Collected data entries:
-- -- --

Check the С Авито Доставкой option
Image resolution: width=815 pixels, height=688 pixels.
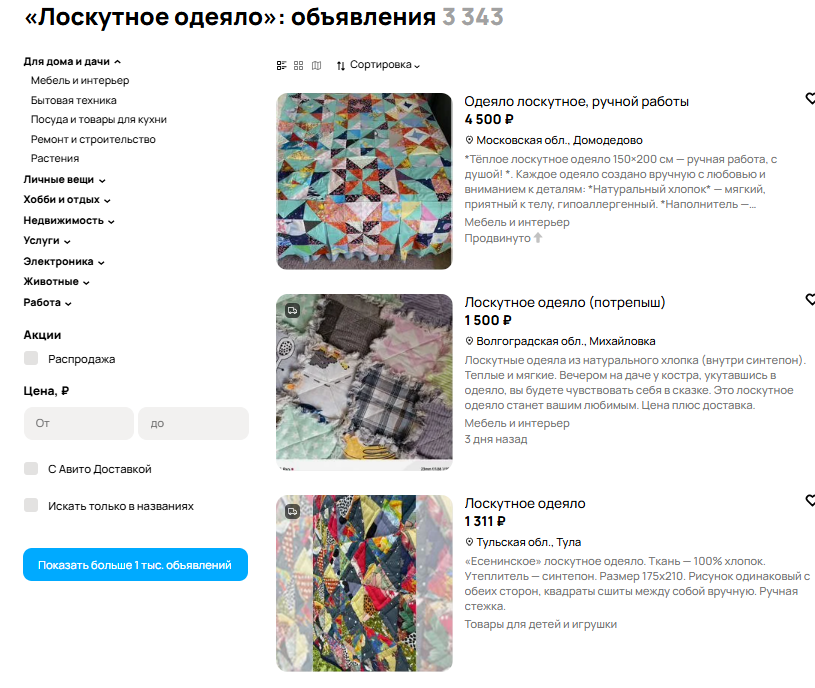tap(31, 468)
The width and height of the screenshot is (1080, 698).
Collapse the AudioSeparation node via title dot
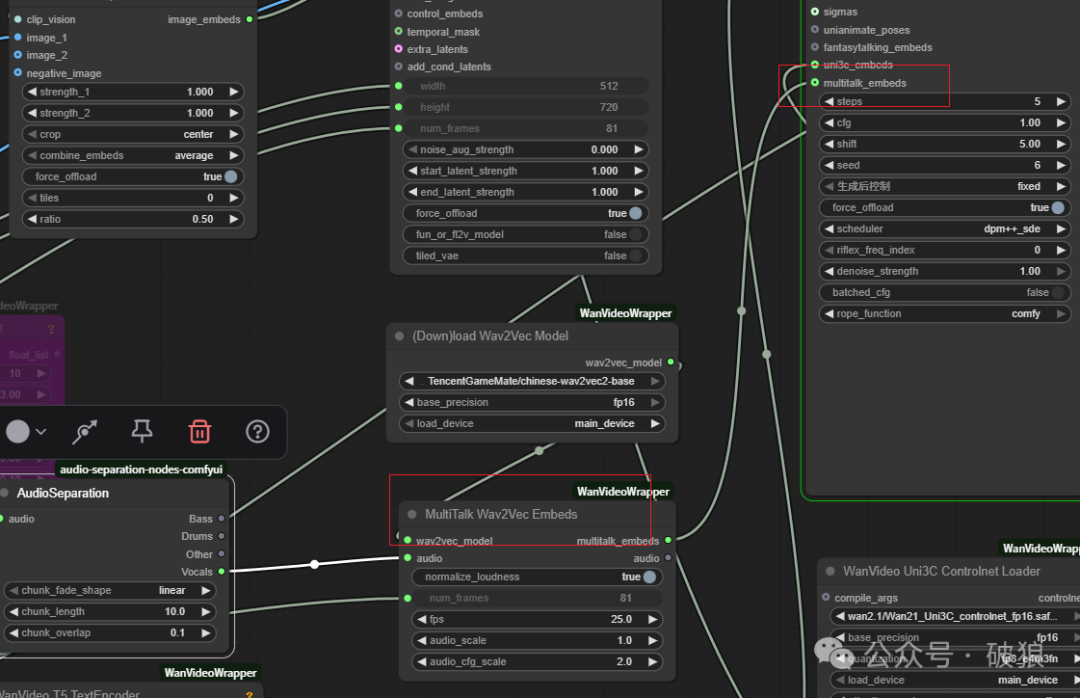5,493
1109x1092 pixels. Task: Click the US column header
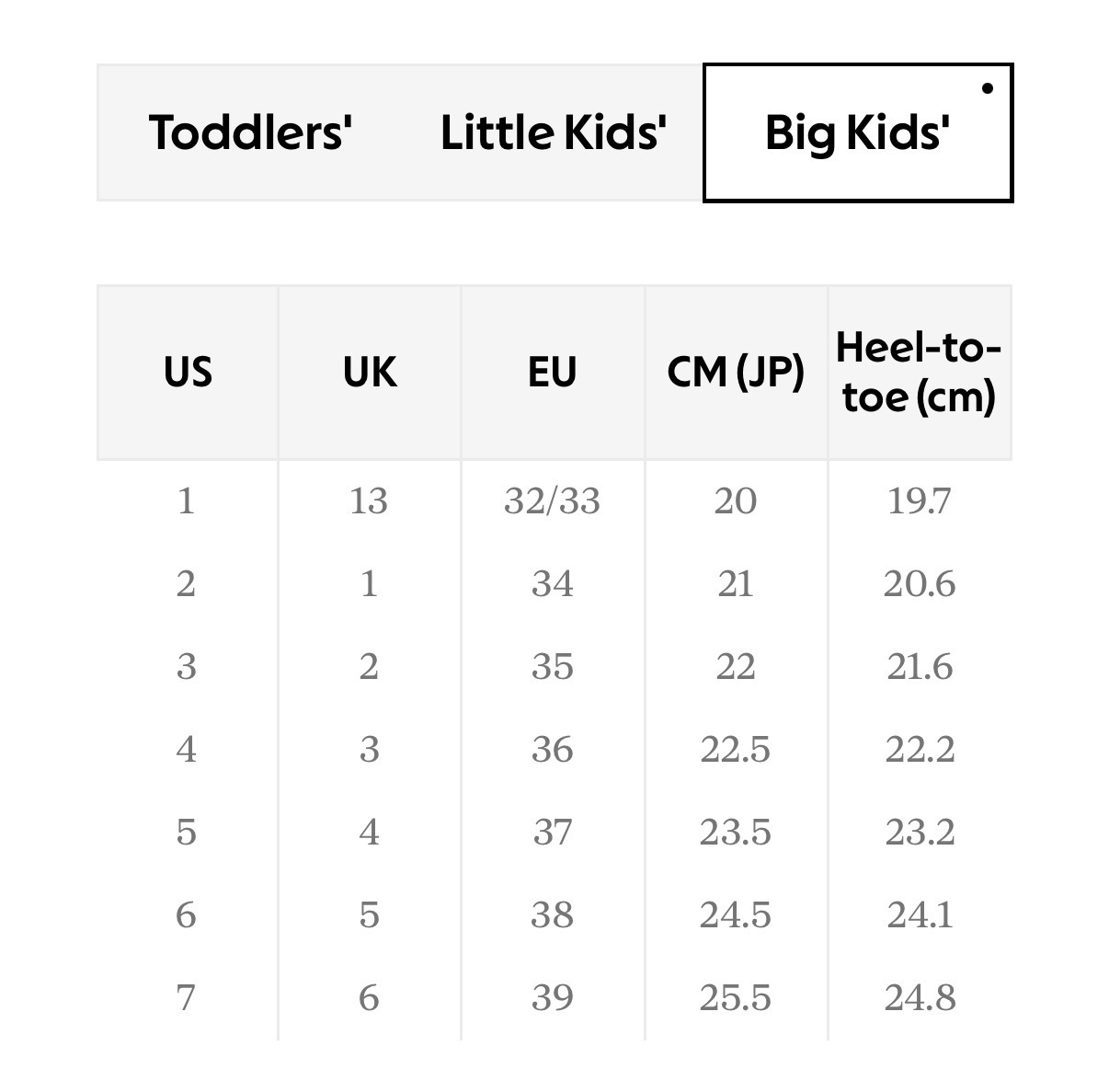188,373
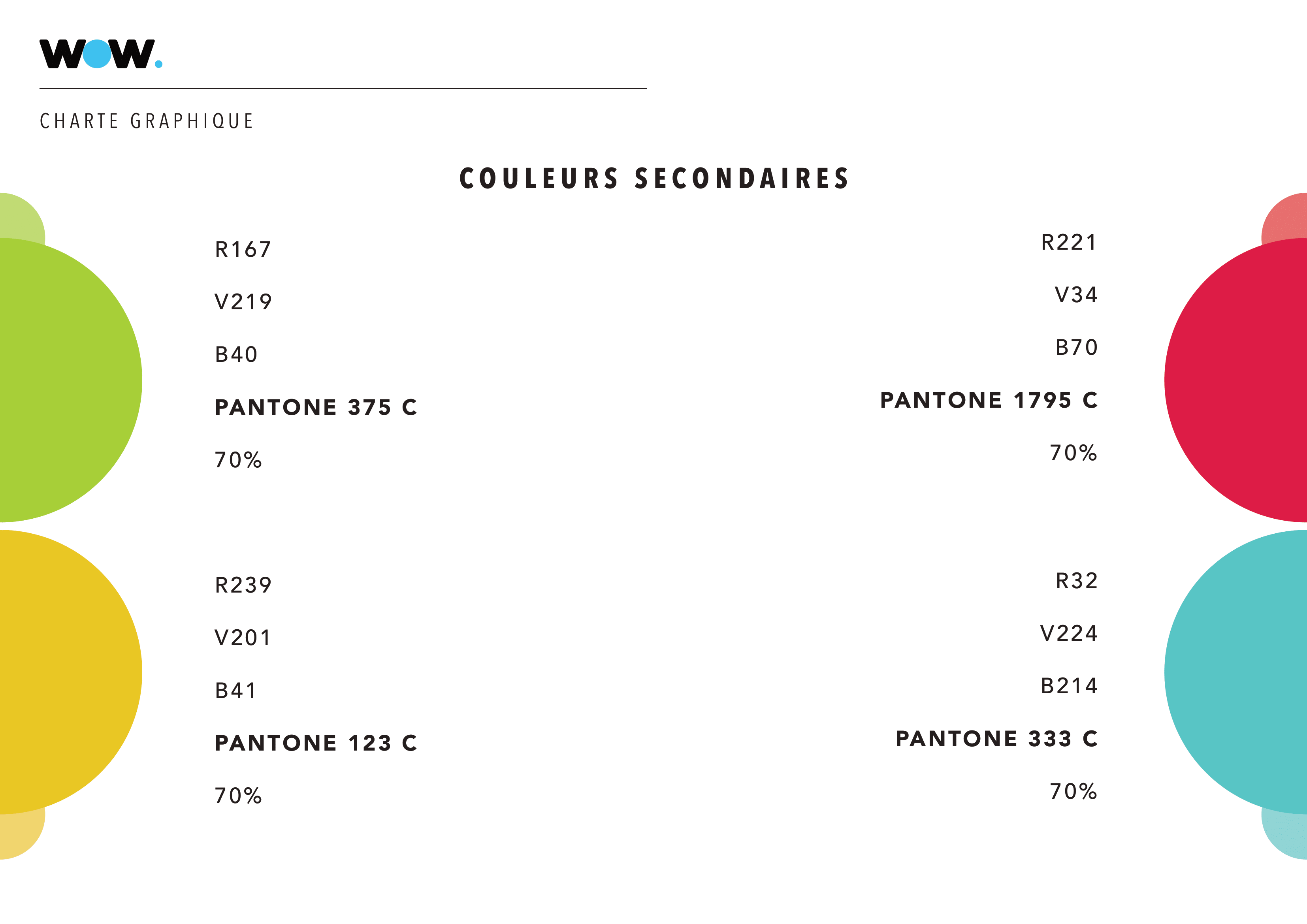Click the PANTONE 375 C label
The width and height of the screenshot is (1307, 924).
[x=316, y=407]
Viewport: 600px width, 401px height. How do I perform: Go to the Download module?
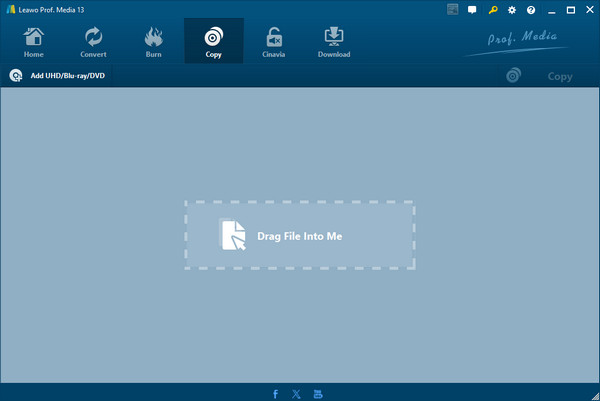333,42
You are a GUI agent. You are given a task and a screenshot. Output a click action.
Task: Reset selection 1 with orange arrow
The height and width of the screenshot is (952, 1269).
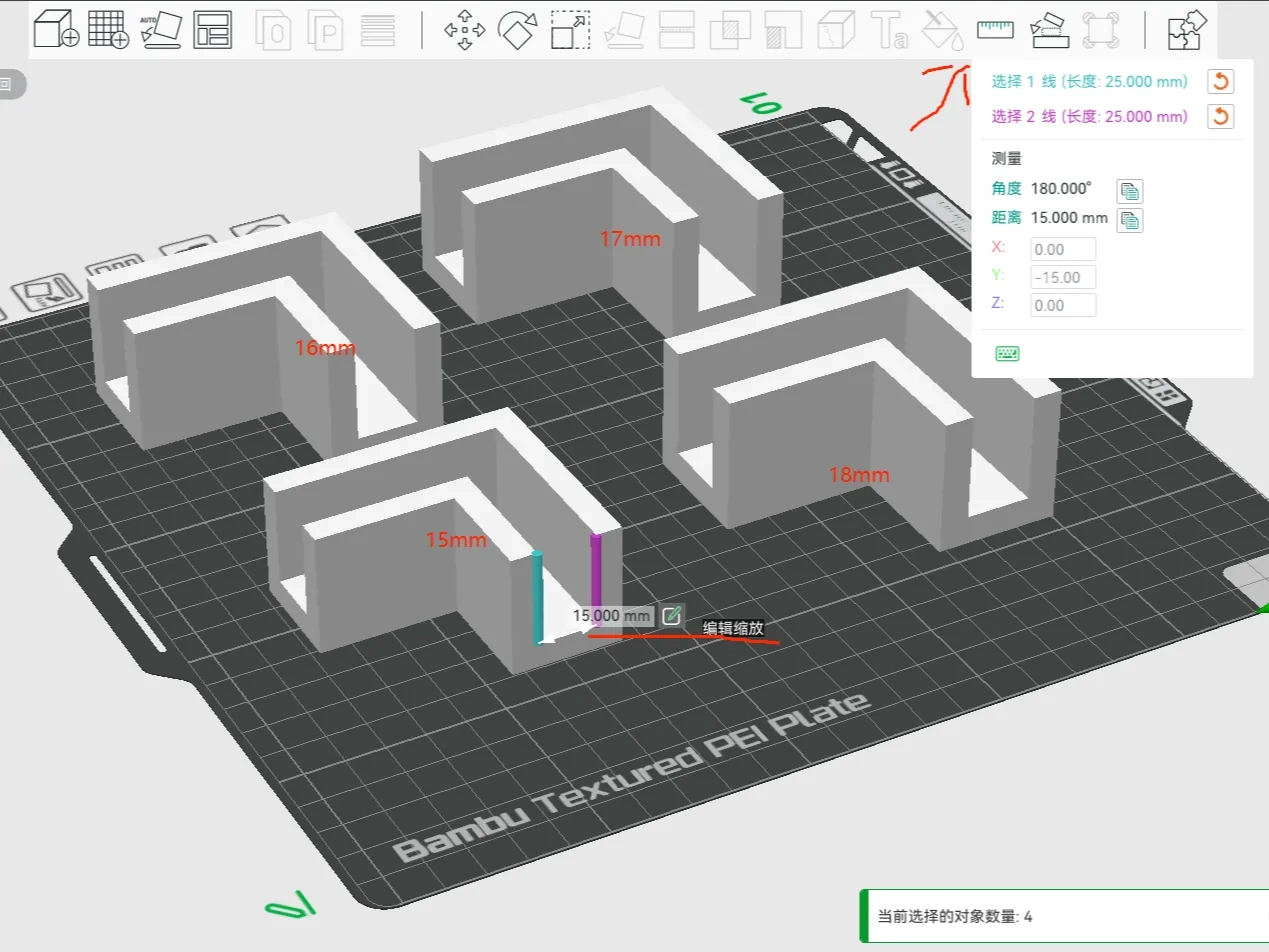1220,82
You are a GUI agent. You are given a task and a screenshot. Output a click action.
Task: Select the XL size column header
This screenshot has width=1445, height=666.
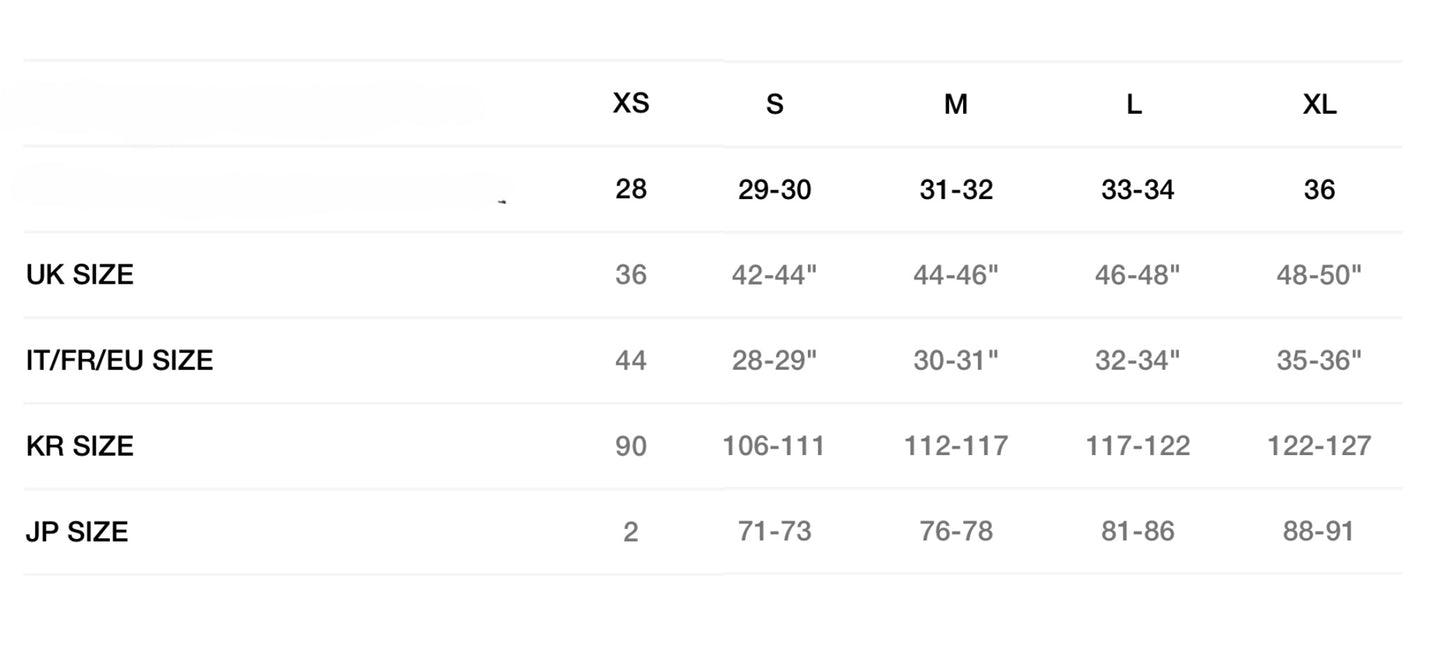click(1319, 104)
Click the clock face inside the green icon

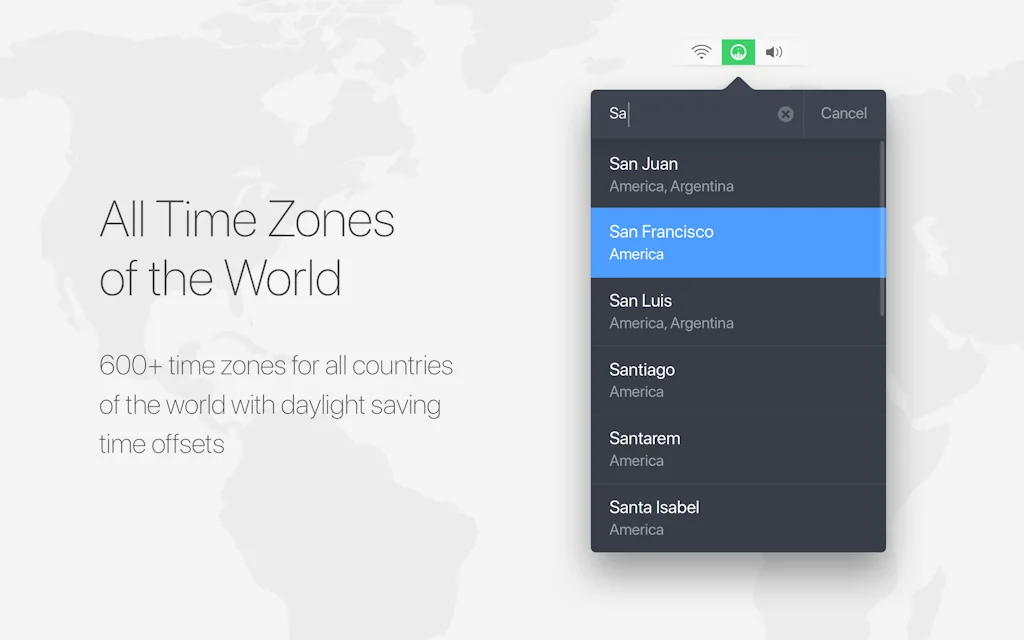(x=737, y=51)
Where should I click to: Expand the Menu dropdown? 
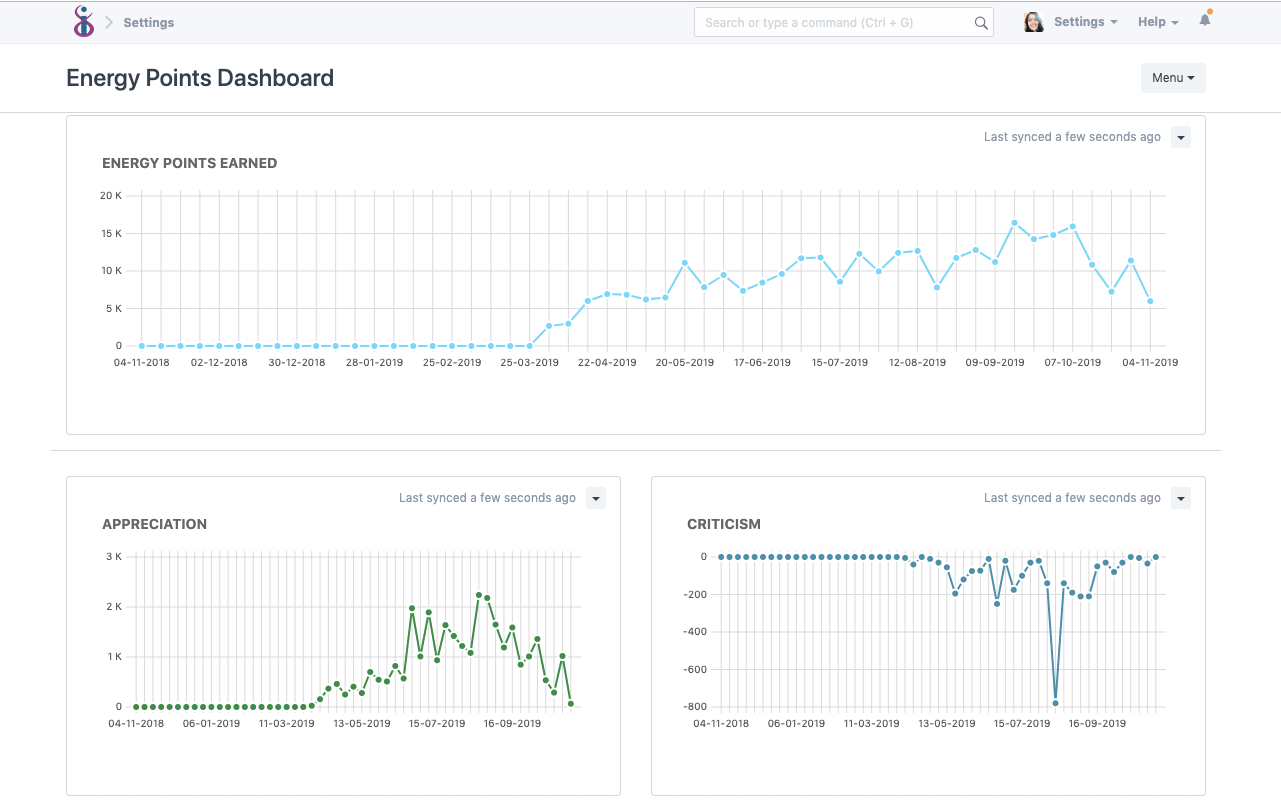point(1172,77)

-- -- --

Action item :: Nothing but the lines from the one containing "Task: Reset selection 1 with orange arrow" through the end of the entries should be written out, exactly and without pictures.

Response below ::
Task: Reset selection 1 with orange arrow
The height and width of the screenshot is (952, 1269).
1220,82
You are a GUI agent. You are given a task and a screenshot. Output a click action.
Task: Select the XL size column header
This screenshot has width=1445, height=666.
click(1319, 104)
Click the clock face inside the green icon

(x=737, y=51)
Where should I click to: Expand the Menu dropdown? 
point(1172,77)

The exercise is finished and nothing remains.